Malgré cela, Loïs hocha la tête sobrement, comme s'il comprenait toute cette hiérarchie.
Le rendez-vous s'acheva avec autant de politesse qu'il avait commencé. Le curé Emmanuel me serra pourtant dans ses bras et me promit de me tenir au courant de la suite. Je l'en remerciai avant de quitter cette église qui me donnait la chair de poule. Heureusement que je n'avais pas eu ce rendez-vous dans l'église de Coublevie, où mon traumatisme était gravé dans chaque pierre aux murs, sur chaque carreau au sol. J'aurais été incapable d'y faire face.
Loïs ne me lâcha pas la main jusqu'à ce qu'on monte en voiture et quitte cette ville pour rejoindre la nôtre. Durant le trajet, il tenta de parler de la suite, des répercussions à espérer et de mon courage. J'écoutais, mais fut incapable de m'enthousiasmer comme lui.
Et lorsqu'il clama être fier de moi, rajoutant que j'avais la force nécessaire pour affronter ce monstre, même dans un tribunal, je sus. Je sus qu'il fallait absolument que je lui confie ce que j'avais réalisé grâce à mon psy.

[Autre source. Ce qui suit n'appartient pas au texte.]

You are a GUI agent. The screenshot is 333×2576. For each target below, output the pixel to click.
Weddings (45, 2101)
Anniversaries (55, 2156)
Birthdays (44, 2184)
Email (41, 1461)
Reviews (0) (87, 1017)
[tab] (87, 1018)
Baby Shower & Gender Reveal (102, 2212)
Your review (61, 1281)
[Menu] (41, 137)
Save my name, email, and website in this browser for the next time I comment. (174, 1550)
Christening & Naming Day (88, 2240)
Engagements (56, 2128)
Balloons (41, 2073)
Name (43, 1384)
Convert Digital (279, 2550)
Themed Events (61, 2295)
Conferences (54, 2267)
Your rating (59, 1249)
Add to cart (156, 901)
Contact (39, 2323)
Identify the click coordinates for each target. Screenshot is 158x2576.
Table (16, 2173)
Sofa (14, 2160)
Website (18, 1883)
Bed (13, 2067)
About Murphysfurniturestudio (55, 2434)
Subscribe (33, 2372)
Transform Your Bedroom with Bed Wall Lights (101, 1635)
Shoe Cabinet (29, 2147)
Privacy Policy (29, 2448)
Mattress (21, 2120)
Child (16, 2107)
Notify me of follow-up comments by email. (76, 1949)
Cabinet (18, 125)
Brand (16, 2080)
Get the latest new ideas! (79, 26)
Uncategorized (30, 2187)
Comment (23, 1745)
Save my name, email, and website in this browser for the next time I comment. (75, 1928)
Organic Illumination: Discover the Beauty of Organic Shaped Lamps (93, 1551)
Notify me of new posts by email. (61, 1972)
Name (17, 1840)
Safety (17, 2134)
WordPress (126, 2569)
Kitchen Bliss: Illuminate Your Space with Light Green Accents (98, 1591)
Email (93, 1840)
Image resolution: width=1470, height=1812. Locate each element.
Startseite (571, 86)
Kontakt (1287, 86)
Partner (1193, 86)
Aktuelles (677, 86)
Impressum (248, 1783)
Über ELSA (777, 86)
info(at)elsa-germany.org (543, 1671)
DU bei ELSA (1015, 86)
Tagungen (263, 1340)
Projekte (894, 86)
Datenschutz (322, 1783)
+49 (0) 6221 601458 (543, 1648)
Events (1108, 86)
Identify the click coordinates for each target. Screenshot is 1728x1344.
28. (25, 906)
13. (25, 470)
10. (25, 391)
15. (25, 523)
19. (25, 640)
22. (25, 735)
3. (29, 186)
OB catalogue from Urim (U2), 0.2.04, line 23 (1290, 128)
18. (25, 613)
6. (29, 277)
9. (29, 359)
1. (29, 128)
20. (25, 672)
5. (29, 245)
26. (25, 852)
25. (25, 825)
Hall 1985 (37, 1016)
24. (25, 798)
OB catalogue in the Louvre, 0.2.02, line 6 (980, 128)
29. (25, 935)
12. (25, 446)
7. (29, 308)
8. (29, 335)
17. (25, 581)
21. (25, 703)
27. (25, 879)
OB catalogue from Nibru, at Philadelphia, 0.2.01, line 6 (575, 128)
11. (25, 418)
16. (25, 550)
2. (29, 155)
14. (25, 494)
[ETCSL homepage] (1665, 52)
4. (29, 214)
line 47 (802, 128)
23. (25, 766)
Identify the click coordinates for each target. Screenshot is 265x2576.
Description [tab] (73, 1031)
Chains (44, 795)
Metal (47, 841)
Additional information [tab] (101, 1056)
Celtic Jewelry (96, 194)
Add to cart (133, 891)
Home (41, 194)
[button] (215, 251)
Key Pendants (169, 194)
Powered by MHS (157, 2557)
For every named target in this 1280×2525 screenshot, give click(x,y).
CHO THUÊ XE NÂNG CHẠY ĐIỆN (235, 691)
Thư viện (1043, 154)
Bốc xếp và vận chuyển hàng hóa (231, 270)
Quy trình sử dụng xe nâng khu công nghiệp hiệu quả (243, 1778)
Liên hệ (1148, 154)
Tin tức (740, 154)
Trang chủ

Les semaines passaient trop vite dans ses bras. Les mauvaises choses paraissaient même insignifiantes, cependant, lorsqu'elles étaient exposées sous mon nez, je ne pouvais les nier. Et j'allais devoir lui faire comprendre que, peut-être, je n'aurais pas le courage qu'il décrivait.
Une fois chez nous, je courrai vers la salle de bain pour prendre une douche. J'avais besoin de me débarrasser de l'ambiance que Voiron laissait sur moi. Comme si elle avait une odeur, comme si elle marquait ma peau. C'était désagréable.
Sous le jet d'eau chaude, je n'entendis Loïs entrer dans la salle de bain qu'une fois sa présence à mes côtés. Il plaqua son torse contre mon dos et m'entoura de ses bras puissants.
— Je suis fier de toi, mia bella rosa, souffla-t-il au creux de mon oreille.
— Arrête de dire ça, s'il te plaît.
Sa bouche se plaqua contre mon cou, déposant plusieurs baisers. Des frissons s'épanouirent sur ma peau et dévalèrent ma colonne vertébrale.
— Je te trouve très courageux, tu as parlé de ce qui t'était arrivé avec bravoure et je sais à quel point c'était difficile pour toi. Tu peux être fier de toi, Eliott.
Sur ces mots, il m'obligea à lui faire face. Son visage resplendissait, mais la lueur dans ses yeux sombres me mettait mal à l'aise. Est-ce que cela sous-entendait que si je n'avais pas parlé à cet homme, il m'aurait trouvé indigne ? Lâche ?
Ses lèvres se posèrent sur les miennes avec délicatesse et il m'embrassa avec la douceur qui pouvait le caractériser. Je me laissai aller à ce baiser, chassant momentanément mes questionnements. Ses mains sur mes hanches me maintenaient contre lui jusqu'à ce qu'il avance vers moi, comme s'il pouvait se rapprocher davantage. Le jet d'eau nous tomba sur la figure et nous nous éloignâmes dans un même mouvement, rompant le baiser.
Loïs souriait avec bonheur tandis qu'il récupérait mon gel douche pour le faire couler sur moi. Pendant de longues minutes, nos mains s'attelèrent à laver le corps de l'autre. Les parfums de nos savons embaumaient l'air et se mélangeaient à merveille. Vanille pour moi et bois de santal pour lui. Une fois propre et réchauffé jusqu'à l'âme, nous sortîmes pour revêtir des survêtements confortables afin de se blottir dans notre canapé.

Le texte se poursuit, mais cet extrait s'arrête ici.